取り組む課題:
a: ダリアの育て方の文章のうち、「また、一年草のように、種から」から「リートの照り返しはNGです。」までを、両端も含めてそのまま書き写しなさい。
b: ダリアの育て方の文章によると、ダリアが苦手とするふたつのものは何か。
c: ダリアの育て方の文章の続きを、最後の文の後から書きなさい。

提供テキスト:
初夏から咲き始め、秋に最盛期を迎えるダリア。花色や花姿は多彩で、迫力に富む豪華なものから可憐なものまで種類豊富です。どれも華やかで弾むような生命力を秘めているダリアは、ガーデニング初心者にとっても育てにくい花ではありません。ただし、美しい花を咲かせるために肥料は欠かせないポイントです。そこで、ここではダリアの肥料の与え方やちょっとしたコツ、気をつけたい点などを、NHK『趣味の園芸』などの講師としても活躍する、園芸研究家の矢澤秀成さんにお聞きしました。
目次
ダリアを育てる前に知っておきたいこと
ダリアは、メキシコやグアテマラに自生する多年草です。古くから世界中で栽培され、品種改良が重ねられて、今までに作られた品種は3万品種を超えるといわれています。
ダリアの基本データ
学名:Dahlia
科名:キク科
属名:ダリア属
原産地:メキシコ、グアテマラ
和名: 天竺牡丹(テンジクボタン)
英名:Dahlia
開花期:5~11月
花色:赤、ピンク、黄、オレンジ、白、茶、黒、複色
発芽適温:20~25℃
生育適温:15~25℃
切り花の出回り時期:オールシーズン
花もち:5~7日
ダリアは日当たりと風通しのよい場所を選び、その性質さえ知って育てれば、栽培は難しくありません。基本的には春植え球根植物で、地域によって異なりますが、発芽適温は20℃以上。植えつけ適期は、ソメイヨシノが開花する頃から梅雨があける前が目安です。3月下旬から7月上中旬までに植えつけましょう。寒冷地では、霜の降りなくなる頃に植えつけます。
また、一年草のように、種から育てられるミニタイプの品種(実生ダリア)が多数あります。発芽適温は20℃なので、暖かくなった4月中旬~4月下旬が種まきの適期です。
初夏から咲き始め、夏の猛暑を耐えて、秋に最花期を迎えるダリアには、苦手なものがふたつあります。ひとつは日照不足。日当たりが悪いと、花のつき具合が悪くなります。もうひとつは高温多湿。特に、30℃を超える季節の、直射日光や強い西日、コンクリートの照り返しはNGです。
鉢植えで育てる場合は、季節によって移動できるように、地植えの場合は遮光ネットやよしずを使いやすいように、栽培場所を考えて育てましょう。

提供データ:
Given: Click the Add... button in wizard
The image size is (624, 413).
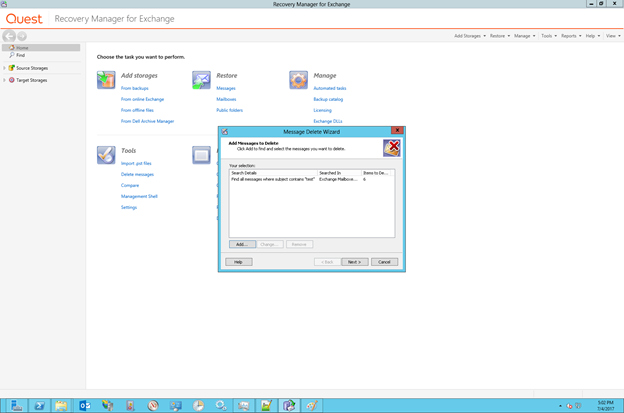Looking at the screenshot, I should [x=241, y=244].
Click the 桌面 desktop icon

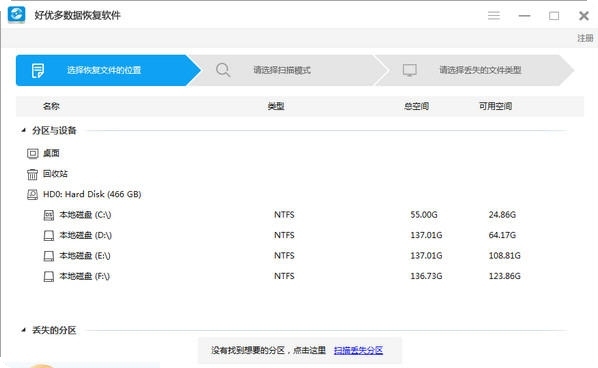pos(32,153)
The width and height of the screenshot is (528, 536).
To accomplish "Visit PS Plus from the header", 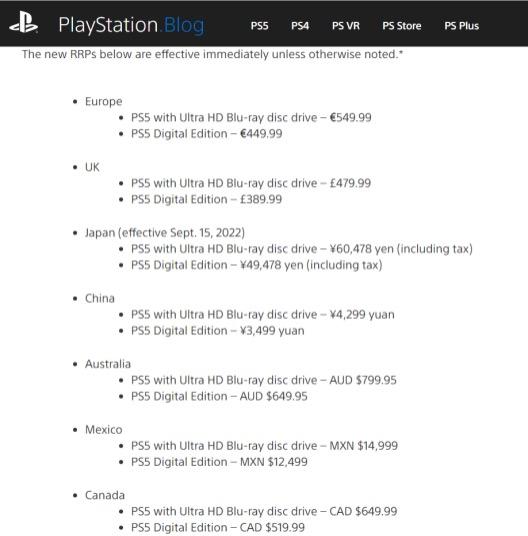I will (x=461, y=26).
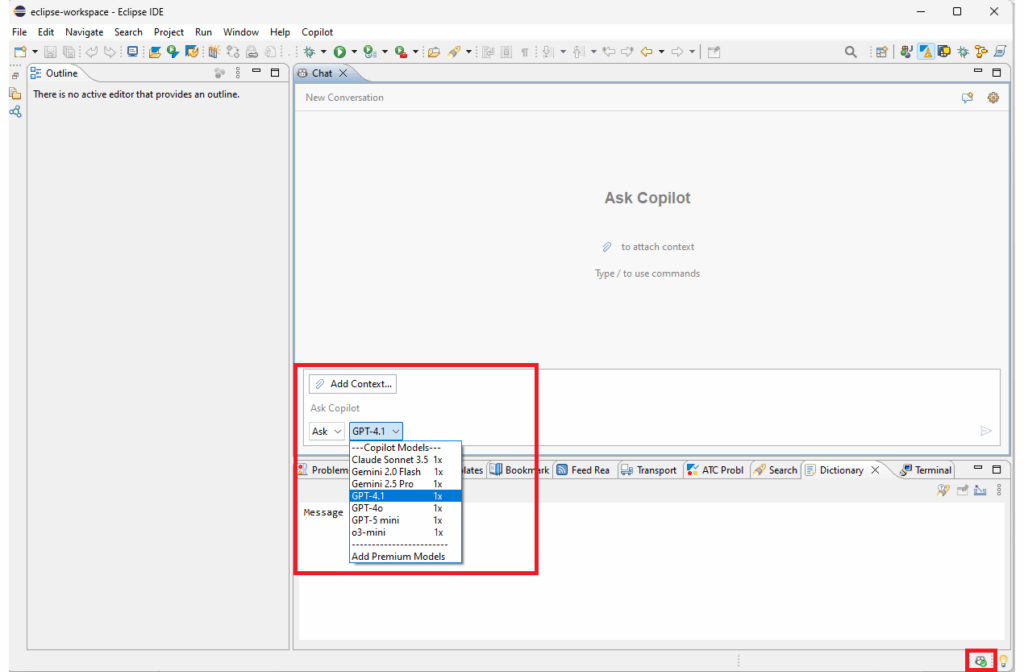The image size is (1024, 672).
Task: Start a new conversation via chat icon
Action: point(967,98)
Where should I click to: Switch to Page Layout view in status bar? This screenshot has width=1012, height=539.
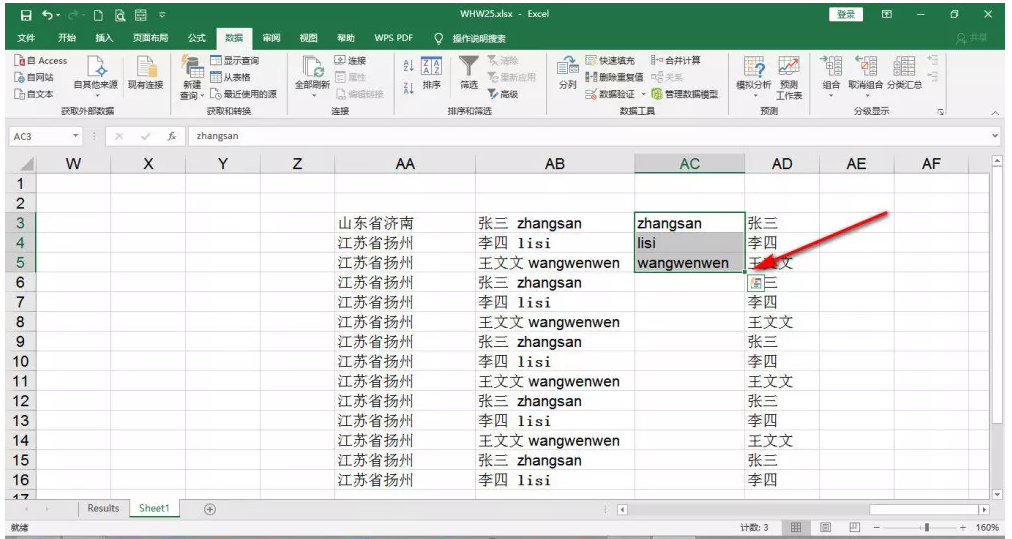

課題の解答:
a:
また、一年草のように、種から育てられるミニタイプの品種(実生ダリア)が多数あります。発芽適温は20℃なので、暖かくなった4月中旬~4月下旬が種まきの適期です。
初夏から咲き始め、夏の猛暑を耐えて、秋に最花期を迎えるダリアには、苦手なものがふたつあります。ひとつは日照不足。日当たりが悪いと、花のつき具合が悪くなります。もうひとつは高温多湿。特に、30℃を超える季節の、直射日光や強い西日、コンクリートの照り返しはNGです。

b: 日照不足と高温多湿。

c:
ダリアには栄養を補うための肥料が必要です
メキシコやグアテマラの高地が原産地の花ならば、そんなに手をかけなくても大丈夫では?と思うかもしれません。しかし、どの植物も生きていくためには、光、水、栄養は欠かせません。
なかでもダリアをはじめ、花を咲かせる植物は開花のために栄養をたくさん使うので、栄養不足になりがちです。土耕栽培の植物は、土に含まれるさまざまな栄養素を根から吸収します。そして、土にもいろいろな種類があるため、その質も含まれている栄養素も異なります。園芸店やホームセンターに並んでいる市販の培養土も同じです。
土に植えたダリアは、私たちが食事をするのと同じように、根から必要な栄養素を吸収し続けます。土はそれらの栄養素を生産できるわけではないので、次第に栄養素に偏りが生じたり、栄養不足になったりして、ダリアの生育に影響を及ぼすことがあります。その足りない栄養素を補うのに欠かせないのが、肥料なのです。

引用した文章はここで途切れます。